**YOUR GOAL**. Continue the blog post below, which reflects on wasted time, healing, and telling oneself "I should," picking up directly after its final sentence.

I had a lot of subjects tumbling through my head this morning, but find myself feeling less than inspired after wrestling with technology for the last half hour to locate and sign onto my blogger account. This just goes to show how infrequently I am publicly sharing my musings. But I've managed to find my account and the frustration of wasted time is slowing easing off to the corners of my mind.
I get really sensitive when it comes to time; how I spend my time, how I waste my time, what I want to accomplish with my time...
A few minutes before my break through, I found myself getting more and more tense and annoyed as the minutes went by. My original intent clouded by the annoyance of wasted minutes passing. I started to feel invaded, seeing the expanse of time that I thought I had, start to shrink, wasting away. I get really growly and territorial about it actually. Ben has seen it happen; a pinched look comes over my face, my eye brows get furrowed; I am not in a huggable mood. Actually, I'm going to move on from this subject now. I'm getting more irritated as I write about wasted time. It feels like a waste of time. Ugh.
Sometimes, well actually most of the time, it is best to start where we are at. I'm talking about how we move forward, how we grow, how we inspire change within our lives. I'm talking about healing. I work in a field where this term may get expressed, but doesn't necessarily get properly explored. More often I hear, "I want things to get better,"or "I don't want it to be so hard." To me, the term "healing" has a lofty, holy sound to it. I associate "healing" with miracles, with stories that I have heard of cancer mysteriously disappearing, with alcoholics turning their lives around. I haven't had these extreme circumstances occur in my life, but I have recently started looking at the term "Healing" and how it applies in my own life. I consider myself be a person who is constantly evaluating her priorities, and looking at how to better herself. A few days ago, I had a conversation with a dear friend over Japanese food (because lots of good conversations occur in cozy corners with good food). With her wise methods, she asked me questions like, "Am I ok with accepting myself simply where I am in this moment?", and "Can I ease off of the "I should do's?" That last question stopped my in my tracks. I tell myself "I should's" all the time. I should work out consistently everyday. I should be able to figure out why my knee continues to bother me. I should be able to overcome lack of motivation to go to work.

**RECORDED INFORMATION**.
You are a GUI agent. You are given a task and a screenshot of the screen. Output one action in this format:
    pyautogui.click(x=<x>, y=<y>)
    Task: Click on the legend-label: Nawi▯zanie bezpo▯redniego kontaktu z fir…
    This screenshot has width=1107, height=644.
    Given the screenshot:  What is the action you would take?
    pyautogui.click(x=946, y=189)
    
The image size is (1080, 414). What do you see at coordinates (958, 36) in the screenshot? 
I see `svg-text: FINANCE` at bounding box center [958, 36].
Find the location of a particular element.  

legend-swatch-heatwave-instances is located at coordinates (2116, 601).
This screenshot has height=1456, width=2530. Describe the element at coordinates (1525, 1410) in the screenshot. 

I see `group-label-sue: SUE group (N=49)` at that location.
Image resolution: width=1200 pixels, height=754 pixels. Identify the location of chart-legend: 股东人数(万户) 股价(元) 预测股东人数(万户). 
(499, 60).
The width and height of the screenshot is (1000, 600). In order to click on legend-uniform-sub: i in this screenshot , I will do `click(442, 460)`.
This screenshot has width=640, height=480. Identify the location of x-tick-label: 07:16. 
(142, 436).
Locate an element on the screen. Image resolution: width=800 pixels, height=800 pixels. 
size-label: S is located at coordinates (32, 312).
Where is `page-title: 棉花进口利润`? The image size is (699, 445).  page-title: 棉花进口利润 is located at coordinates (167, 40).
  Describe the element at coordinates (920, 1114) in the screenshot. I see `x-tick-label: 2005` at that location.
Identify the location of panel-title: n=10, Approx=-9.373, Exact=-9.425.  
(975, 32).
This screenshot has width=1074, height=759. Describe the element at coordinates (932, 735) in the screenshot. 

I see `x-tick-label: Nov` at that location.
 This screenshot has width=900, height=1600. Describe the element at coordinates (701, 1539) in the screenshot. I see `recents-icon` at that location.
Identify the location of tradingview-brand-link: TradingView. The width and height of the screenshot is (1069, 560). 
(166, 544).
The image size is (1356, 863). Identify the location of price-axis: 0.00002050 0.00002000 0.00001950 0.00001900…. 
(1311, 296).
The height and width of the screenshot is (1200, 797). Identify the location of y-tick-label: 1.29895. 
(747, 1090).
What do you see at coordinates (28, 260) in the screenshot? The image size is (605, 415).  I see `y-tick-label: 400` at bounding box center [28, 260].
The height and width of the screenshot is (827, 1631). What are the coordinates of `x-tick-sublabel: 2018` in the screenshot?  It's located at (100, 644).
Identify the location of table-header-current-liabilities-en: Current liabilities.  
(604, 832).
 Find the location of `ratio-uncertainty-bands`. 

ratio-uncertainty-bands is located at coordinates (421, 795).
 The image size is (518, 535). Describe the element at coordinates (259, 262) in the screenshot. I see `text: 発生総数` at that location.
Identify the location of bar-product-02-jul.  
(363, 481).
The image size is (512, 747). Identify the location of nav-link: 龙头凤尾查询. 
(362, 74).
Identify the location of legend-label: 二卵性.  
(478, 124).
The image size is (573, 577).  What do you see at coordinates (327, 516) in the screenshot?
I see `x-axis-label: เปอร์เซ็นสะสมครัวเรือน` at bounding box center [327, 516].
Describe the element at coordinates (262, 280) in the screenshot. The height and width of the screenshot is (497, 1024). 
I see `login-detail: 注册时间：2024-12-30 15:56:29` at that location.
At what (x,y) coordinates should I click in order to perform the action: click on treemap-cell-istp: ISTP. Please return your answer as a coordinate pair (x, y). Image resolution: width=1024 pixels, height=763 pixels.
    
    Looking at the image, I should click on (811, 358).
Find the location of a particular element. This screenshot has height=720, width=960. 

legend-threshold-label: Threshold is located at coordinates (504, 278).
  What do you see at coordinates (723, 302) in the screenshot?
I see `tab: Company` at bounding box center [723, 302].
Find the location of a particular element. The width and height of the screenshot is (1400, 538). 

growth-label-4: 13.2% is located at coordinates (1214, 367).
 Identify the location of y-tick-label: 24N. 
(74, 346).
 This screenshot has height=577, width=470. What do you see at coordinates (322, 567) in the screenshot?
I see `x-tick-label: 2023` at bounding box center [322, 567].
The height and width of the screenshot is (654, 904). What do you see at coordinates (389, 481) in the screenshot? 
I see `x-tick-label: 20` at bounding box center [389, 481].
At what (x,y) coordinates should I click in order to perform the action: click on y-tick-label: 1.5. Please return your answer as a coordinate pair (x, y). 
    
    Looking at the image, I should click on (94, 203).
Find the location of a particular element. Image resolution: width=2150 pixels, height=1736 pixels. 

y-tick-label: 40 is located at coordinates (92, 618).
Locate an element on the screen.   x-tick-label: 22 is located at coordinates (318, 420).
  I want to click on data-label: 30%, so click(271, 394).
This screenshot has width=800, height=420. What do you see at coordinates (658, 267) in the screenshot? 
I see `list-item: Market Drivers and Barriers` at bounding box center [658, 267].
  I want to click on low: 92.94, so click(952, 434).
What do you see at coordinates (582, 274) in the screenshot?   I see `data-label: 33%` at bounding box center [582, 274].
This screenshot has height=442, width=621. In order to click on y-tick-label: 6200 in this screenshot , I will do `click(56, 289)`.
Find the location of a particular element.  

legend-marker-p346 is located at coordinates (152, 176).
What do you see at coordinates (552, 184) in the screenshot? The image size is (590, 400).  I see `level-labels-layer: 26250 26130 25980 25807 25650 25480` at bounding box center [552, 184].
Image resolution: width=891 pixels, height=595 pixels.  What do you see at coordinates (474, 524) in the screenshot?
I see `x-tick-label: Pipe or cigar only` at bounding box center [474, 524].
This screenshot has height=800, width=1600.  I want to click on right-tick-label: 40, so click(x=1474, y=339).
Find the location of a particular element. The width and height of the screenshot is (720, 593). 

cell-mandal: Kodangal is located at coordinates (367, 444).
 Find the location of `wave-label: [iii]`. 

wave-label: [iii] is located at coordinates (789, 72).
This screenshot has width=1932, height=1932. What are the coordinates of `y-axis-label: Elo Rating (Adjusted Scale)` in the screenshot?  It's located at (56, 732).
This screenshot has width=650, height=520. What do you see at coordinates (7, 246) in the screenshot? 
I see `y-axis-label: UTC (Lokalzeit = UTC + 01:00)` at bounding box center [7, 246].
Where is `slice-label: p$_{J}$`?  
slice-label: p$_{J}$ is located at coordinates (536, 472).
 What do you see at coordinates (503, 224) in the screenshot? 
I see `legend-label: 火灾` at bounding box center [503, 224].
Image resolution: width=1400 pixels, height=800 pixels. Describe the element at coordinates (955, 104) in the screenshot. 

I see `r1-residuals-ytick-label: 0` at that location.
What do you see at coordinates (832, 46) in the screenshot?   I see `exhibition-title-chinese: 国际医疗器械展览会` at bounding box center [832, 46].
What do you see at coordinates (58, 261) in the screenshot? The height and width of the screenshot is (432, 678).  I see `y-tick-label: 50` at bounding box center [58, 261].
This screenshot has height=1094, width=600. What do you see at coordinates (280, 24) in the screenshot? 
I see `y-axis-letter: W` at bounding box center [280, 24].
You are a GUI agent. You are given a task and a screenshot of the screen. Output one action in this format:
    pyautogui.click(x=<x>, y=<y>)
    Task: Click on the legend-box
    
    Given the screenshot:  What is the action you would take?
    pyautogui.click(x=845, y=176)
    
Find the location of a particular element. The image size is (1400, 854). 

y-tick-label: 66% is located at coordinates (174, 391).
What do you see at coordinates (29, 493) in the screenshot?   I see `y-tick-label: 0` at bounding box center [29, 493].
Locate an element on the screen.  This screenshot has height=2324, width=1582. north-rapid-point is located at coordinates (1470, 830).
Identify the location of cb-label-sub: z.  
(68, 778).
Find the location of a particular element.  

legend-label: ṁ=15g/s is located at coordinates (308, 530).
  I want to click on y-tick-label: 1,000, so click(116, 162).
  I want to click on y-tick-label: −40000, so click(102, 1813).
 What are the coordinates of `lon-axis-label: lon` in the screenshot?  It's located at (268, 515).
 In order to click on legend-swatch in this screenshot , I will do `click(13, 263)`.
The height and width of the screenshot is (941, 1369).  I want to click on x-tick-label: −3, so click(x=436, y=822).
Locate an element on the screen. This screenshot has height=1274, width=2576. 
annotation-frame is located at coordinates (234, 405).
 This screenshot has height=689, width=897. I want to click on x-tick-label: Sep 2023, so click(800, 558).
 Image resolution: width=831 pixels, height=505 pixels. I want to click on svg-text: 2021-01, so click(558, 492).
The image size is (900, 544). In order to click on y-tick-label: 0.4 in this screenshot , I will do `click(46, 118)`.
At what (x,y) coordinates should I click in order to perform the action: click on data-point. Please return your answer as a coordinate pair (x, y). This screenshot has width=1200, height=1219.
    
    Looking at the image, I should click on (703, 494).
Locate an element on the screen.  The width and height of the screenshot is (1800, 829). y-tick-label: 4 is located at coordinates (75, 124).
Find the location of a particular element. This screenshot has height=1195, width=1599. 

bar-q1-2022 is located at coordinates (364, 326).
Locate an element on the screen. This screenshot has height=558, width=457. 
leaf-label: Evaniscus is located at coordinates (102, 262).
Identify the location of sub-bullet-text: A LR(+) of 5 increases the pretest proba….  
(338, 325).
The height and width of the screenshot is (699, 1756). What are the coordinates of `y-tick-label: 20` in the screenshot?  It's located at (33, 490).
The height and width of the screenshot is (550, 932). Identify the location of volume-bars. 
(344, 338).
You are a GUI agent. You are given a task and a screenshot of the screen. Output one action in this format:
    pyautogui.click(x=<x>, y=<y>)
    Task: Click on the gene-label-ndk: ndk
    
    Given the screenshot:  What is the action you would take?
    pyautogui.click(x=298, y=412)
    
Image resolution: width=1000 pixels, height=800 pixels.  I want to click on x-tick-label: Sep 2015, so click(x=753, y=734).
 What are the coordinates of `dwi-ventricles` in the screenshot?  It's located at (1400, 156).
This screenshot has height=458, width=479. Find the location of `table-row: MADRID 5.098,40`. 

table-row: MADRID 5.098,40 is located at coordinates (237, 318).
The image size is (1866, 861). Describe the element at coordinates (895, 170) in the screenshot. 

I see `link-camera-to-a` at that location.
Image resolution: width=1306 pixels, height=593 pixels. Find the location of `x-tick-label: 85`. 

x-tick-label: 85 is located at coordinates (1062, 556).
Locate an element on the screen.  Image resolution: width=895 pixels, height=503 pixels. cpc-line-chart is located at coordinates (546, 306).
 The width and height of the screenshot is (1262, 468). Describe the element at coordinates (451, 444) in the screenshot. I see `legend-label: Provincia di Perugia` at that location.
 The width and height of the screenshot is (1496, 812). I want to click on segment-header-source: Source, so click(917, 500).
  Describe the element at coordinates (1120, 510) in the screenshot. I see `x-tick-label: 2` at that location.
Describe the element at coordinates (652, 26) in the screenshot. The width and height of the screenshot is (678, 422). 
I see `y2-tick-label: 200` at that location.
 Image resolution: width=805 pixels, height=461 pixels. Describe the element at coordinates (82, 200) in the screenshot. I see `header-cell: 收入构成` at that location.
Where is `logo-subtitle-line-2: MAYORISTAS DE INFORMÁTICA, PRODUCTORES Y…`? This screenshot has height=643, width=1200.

**RESPONSE AREA**.
It's constant. That's a big part of why I freak out about time so much too! I tell myself, "I should be making the most of every moment!! The world could end at any moment!!!" (Which doesn't make any sense right? Because then I suppose it wouldn't really matter either way...) It's stressful. It's counter productive. Yet I beat myself up like that all the time. How does healing come out of that kind of thinking?
I work in health care. I see people everyday who are looking for healing in their lives. And I am part of a health culture that tells people all the things that they "should do" to get better. What they should try, what they should give up, what they should be willing to do. Parents come to the clinic looking for answers because they have tried everything. They have been telling themselves all the "should do's" that they "should" perform for their children. It is exhausting. I wonder if for the most part, if this quest for healing is pursued in all the wrong ways. Yes, of course, we want things to be better, to be less painful, to be happier. But I wonder what it would look like if we could answer the question, "Can I accept where I am in this moment?" That is where the cryptic and mysterious nature of healing comes into play. In those moments where acceptance and peace reign, perhaps healing can grow in our lives.